Awesome
Opencvd
Unofficial OpenCV binding for D programming language
This is an initial attempt to create an opencv binding for dlang. The C interface was borrowed from gocv, and the implementation has been highly influenced by it.
Contributions
- Found a bug or missing feature? open an issue or it is better you fix/wrap it and make a pull request.
- If you think that some implementation would be rewritten in a more d-idiomatic way, please implement it and make a pull request.
Some notes
- It does not wrap c++ code directly, it uses a c wrapper around c++ code.
- All instances of Mat and some types are allocated by C++. They must be free-ed using Destroy(). There may be some examples that I forgot to call Destroy. To be sure please take a look at the cpp files. If there are "new"s or "malloc"s, you have to call Destroy() explicitly.
- Please always use git repo (~master) which is up to date. The library on the dub repo only exists for increasing the visibility of the library.
Requirements
Opencvd requires the following packages to build:
- OpenCV ~>4.3 ( must be built with contrib repo)

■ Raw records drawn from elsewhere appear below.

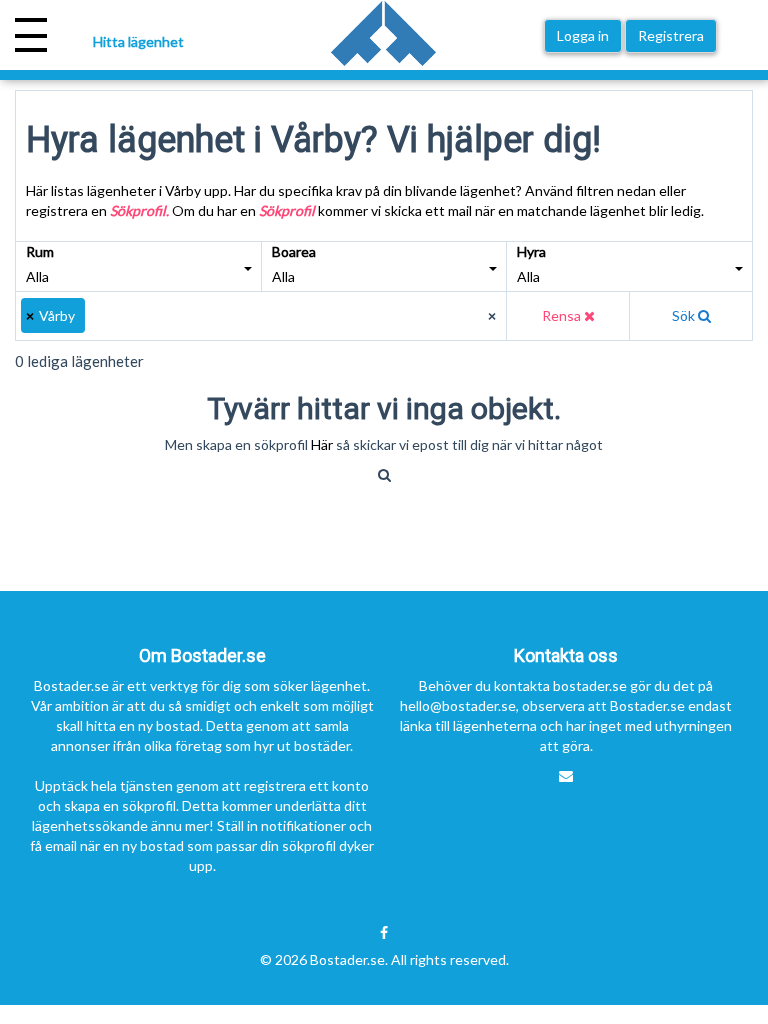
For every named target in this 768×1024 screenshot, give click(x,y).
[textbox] (99, 316)
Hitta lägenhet (138, 41)
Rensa (563, 315)
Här (323, 444)
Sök (685, 315)
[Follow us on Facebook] (384, 933)
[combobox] (261, 316)
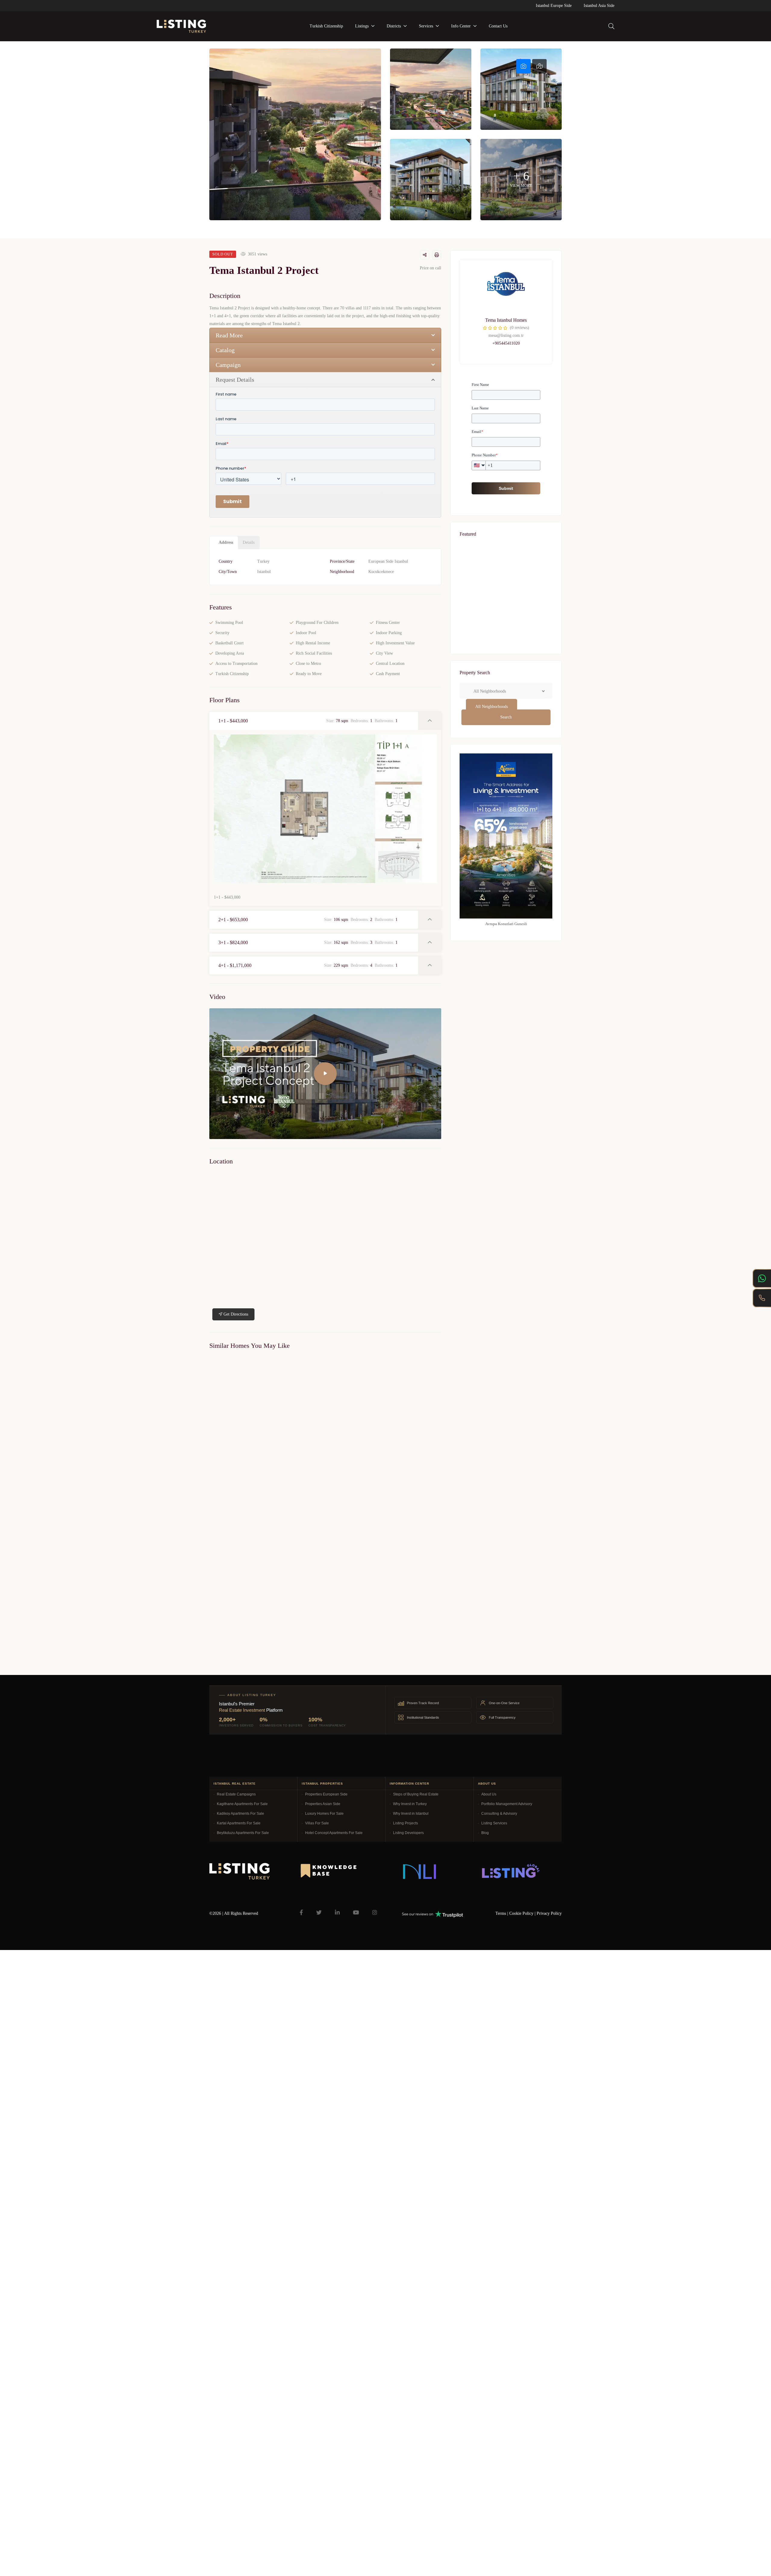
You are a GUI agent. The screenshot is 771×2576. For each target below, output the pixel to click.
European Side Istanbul (388, 561)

- cmake (version 3.10.2 seems working)
Tested Systems
- Ubuntu 18.04.2 LTS 64 bit - ldc2-1.8.0
- Windows 10 64 bit - ldc2-1.19.0-windows-x64 - Visual Studio 2017 community Ed.
- Raspberry Pi 3 (https://www.pyimagesearch.com/2018/09/26/install-opencv-4-on-your-raspberry-pi/)
- NVIDIA Jetson Nano
- OSX Sierra 10.12.5
Notable features
- opencv c++ syntax has been tried to imitate as much as the d language allows.
- Uses d arrays when it is possible like: uses Point[][] to wrap std::vector<std::vectorcv::Point > Please take a look at examples folder to understand how it looks like and available functionality
- CUDA support is WIP
Current limitations:
- There may be unwrapped opencv features.
- No documentation.
- Most of the functionality has not been tested yet.
- No unittests.
How to build
Ubuntu - Raspbian - Jetson Nano
First, compile opencv4 + opencv_contrib for your machine. Clone opencv and opencv_contrib repositories and execute:
cd <opencv_source_root>
mkdir build
cd build
cmake -DCMAKE_BUILD_TYPE=RELEASE -DOPENCV_GENERATE_PKGCONFIG=YES -DOPENCV_EXTRA_MODULES_PATH=../opencv_contrib/modules/ ..
make -j4
sudo make -j4 install
sudo ldconfig
Then, you have to compile C/C++ interface files:
cd opencvd/c && mkdir build
cd build
cmake .. // use "cmake -D OPENCVD_CUDA:BOOL=ON .." for cuda support
make // or cmake --build .
Then use dub to build the library.
In your app's dub.json, you may need to set linker flags like:
"dependencies": {
"opencvd": "~>0.0.7"
},
"lflags": ["-L/home/user/.dub/packages/opencvd", "-lopencvcapi", "-lopencvcapi_contrib"]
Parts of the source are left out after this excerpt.